Baird was a member of the women's suffrage movement. In 1917, she invited Dorothy Day to join the National Woman's Party.[4] They were jailed for 60 days for their protests but were released after 16 days and pardoned by President Woodrow Wilson.[1]

After her first husband, Johns, died, she married, in 1919, Malcolm Cowley. In 1931 she moved to Mexico to obtain a divorce. While there her long friendship with poet Hart Crane turned into Crane's first and only documented heterosexual affair.[5][6] As Crane wrote to a friend about his romance with Peggy Cowley, "Rather amazing things have happened to me since Xmas. Peggy Cowley ... is mainly responsible".[7] This affair has since become a major point of interest for Crane scholars—particularly for those reading him with an eye toward his sexuality—as his engagement with heterosexual life is a determining theme in his last major poem, "The Broken Tower". Appearing at moments to be a highly symbolic affirmation of their relationship, as well as a denial of his homosexual past (the 'broken tower' can be read as a defeated phallus), the poem was written just months before Crane committed suicide by jumping off the side of a boat in 1932, while on a trip to New York City.[8]

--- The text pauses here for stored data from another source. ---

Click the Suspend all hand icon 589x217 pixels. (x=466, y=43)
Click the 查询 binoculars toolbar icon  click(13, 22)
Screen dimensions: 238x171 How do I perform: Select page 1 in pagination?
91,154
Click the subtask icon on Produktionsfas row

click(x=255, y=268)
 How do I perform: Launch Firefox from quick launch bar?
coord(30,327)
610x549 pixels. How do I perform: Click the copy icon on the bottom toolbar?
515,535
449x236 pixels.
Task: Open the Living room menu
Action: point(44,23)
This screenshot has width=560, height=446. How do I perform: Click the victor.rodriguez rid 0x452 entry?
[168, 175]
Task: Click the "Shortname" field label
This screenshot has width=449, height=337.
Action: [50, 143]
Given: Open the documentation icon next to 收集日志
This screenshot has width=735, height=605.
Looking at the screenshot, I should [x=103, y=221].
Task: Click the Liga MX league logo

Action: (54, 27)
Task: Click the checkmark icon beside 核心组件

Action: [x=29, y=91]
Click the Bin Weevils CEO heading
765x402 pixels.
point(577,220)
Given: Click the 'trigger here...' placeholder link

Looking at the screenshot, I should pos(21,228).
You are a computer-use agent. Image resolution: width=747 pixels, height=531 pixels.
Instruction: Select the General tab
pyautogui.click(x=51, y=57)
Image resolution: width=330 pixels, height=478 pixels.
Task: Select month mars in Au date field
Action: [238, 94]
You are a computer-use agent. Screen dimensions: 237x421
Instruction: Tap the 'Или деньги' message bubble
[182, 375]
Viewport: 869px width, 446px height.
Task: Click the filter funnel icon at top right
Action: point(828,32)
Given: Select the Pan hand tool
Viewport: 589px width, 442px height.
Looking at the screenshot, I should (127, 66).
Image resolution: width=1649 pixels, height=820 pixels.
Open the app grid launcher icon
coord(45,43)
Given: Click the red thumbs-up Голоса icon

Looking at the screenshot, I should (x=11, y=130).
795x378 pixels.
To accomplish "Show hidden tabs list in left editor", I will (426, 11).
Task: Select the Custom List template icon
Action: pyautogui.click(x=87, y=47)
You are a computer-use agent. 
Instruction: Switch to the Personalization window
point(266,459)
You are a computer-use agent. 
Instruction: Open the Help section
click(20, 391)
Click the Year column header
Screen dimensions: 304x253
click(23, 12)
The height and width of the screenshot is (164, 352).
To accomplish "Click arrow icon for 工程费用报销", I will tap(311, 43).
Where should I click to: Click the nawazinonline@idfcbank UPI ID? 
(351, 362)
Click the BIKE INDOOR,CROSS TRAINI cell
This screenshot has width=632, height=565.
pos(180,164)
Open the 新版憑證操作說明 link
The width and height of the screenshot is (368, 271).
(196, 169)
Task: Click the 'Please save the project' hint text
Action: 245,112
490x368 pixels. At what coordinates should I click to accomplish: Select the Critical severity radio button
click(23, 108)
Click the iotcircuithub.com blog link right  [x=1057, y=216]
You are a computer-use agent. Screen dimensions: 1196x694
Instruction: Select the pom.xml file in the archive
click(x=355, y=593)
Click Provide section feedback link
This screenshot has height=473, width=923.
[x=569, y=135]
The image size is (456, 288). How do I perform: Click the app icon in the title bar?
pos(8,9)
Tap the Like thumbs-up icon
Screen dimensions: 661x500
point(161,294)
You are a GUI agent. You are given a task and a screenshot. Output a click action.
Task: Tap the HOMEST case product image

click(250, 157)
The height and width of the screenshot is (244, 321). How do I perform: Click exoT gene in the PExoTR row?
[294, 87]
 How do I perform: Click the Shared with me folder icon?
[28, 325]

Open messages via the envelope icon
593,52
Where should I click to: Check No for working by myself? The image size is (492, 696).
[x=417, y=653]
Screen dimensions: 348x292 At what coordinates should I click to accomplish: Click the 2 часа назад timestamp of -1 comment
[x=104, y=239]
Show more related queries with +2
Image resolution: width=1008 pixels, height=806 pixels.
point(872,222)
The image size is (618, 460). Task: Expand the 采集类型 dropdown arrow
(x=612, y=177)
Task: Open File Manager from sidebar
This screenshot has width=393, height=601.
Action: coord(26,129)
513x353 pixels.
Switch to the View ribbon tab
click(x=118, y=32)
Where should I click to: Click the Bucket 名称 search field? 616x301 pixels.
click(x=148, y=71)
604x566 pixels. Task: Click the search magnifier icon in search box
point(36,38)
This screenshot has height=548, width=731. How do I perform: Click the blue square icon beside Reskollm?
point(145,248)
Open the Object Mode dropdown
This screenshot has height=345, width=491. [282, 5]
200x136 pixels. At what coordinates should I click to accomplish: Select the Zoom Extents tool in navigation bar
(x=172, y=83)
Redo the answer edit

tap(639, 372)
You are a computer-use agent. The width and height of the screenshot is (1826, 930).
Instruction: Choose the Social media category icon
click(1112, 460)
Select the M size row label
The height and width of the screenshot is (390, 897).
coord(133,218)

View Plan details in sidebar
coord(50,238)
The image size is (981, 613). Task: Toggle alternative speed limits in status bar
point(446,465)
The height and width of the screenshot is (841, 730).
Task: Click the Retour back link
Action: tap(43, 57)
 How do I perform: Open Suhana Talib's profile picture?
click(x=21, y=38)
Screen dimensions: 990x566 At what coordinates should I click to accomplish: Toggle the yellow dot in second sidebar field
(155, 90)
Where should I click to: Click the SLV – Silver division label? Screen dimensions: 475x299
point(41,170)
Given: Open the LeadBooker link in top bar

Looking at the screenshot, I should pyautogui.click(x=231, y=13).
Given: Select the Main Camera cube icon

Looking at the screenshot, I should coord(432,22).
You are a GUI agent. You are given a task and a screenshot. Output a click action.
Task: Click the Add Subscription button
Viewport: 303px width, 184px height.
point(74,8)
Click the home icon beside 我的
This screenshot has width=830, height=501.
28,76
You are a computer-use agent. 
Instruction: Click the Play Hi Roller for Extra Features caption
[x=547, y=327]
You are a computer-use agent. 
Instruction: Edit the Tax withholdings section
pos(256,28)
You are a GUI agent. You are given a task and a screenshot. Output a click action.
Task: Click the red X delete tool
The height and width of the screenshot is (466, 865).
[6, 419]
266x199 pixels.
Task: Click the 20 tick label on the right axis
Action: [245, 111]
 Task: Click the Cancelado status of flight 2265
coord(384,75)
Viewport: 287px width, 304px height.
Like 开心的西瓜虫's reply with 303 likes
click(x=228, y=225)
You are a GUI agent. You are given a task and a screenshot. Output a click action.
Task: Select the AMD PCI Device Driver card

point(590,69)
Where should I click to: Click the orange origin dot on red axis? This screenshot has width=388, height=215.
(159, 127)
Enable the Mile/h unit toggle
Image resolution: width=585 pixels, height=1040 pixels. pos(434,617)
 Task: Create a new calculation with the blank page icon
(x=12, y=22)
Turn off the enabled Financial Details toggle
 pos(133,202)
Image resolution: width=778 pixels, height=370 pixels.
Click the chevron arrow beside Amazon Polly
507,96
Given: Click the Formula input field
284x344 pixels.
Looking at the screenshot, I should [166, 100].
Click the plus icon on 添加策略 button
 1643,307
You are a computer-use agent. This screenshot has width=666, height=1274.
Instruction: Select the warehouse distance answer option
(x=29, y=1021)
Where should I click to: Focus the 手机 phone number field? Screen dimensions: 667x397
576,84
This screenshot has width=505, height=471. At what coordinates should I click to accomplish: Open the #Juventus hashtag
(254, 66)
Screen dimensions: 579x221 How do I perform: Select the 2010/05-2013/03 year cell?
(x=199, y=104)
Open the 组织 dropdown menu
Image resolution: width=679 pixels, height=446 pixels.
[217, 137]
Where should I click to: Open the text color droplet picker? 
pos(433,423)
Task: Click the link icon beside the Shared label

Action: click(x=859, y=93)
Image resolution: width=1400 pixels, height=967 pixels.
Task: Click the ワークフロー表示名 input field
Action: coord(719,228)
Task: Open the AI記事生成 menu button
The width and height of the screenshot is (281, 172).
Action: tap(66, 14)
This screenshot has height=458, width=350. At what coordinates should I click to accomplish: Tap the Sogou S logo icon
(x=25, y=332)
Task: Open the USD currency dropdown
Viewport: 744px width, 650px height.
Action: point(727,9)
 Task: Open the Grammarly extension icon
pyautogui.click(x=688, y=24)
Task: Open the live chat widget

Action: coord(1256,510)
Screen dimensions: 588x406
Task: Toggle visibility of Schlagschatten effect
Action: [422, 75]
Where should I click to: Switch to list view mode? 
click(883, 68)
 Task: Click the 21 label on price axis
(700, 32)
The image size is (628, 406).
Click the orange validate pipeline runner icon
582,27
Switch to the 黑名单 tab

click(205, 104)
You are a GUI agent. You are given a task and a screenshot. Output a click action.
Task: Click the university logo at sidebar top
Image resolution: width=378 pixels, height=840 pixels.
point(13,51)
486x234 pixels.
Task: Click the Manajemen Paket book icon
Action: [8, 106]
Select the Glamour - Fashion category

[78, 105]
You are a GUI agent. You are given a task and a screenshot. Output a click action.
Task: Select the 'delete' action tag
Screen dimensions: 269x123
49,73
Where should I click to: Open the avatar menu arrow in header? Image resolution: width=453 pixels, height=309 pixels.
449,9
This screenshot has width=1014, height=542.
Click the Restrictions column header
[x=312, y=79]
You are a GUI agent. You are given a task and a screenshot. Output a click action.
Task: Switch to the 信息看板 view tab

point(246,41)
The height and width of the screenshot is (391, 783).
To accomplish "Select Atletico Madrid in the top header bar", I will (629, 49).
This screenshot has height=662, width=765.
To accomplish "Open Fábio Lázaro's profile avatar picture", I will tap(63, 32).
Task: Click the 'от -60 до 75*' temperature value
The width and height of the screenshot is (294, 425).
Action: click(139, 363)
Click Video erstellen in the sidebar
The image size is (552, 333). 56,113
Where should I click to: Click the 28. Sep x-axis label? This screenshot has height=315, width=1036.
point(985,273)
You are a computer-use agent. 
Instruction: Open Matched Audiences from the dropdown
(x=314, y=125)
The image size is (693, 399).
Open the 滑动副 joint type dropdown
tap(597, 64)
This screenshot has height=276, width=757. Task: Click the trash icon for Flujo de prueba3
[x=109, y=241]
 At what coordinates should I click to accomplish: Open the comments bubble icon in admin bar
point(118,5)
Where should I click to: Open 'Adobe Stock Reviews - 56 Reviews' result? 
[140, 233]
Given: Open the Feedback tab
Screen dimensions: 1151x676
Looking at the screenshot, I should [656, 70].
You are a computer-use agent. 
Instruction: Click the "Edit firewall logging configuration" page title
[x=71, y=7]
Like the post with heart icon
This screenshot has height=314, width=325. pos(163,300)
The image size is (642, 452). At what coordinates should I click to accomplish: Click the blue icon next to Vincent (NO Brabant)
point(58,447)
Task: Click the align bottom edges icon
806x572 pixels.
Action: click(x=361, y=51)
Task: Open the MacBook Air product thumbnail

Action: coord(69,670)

Though their relationship had begun to deteriorate by that time (Crane said he had "misunderstood and misinterpreted Peggy's character quite badly"), Cowley was with Crane on the boat, and she figures briefly, but poignantly, in the events leading up to his death.[9][2] Almost thirty years later, she wrote about this period in an article for Venture, "The Last Days of Hart Crane."[10]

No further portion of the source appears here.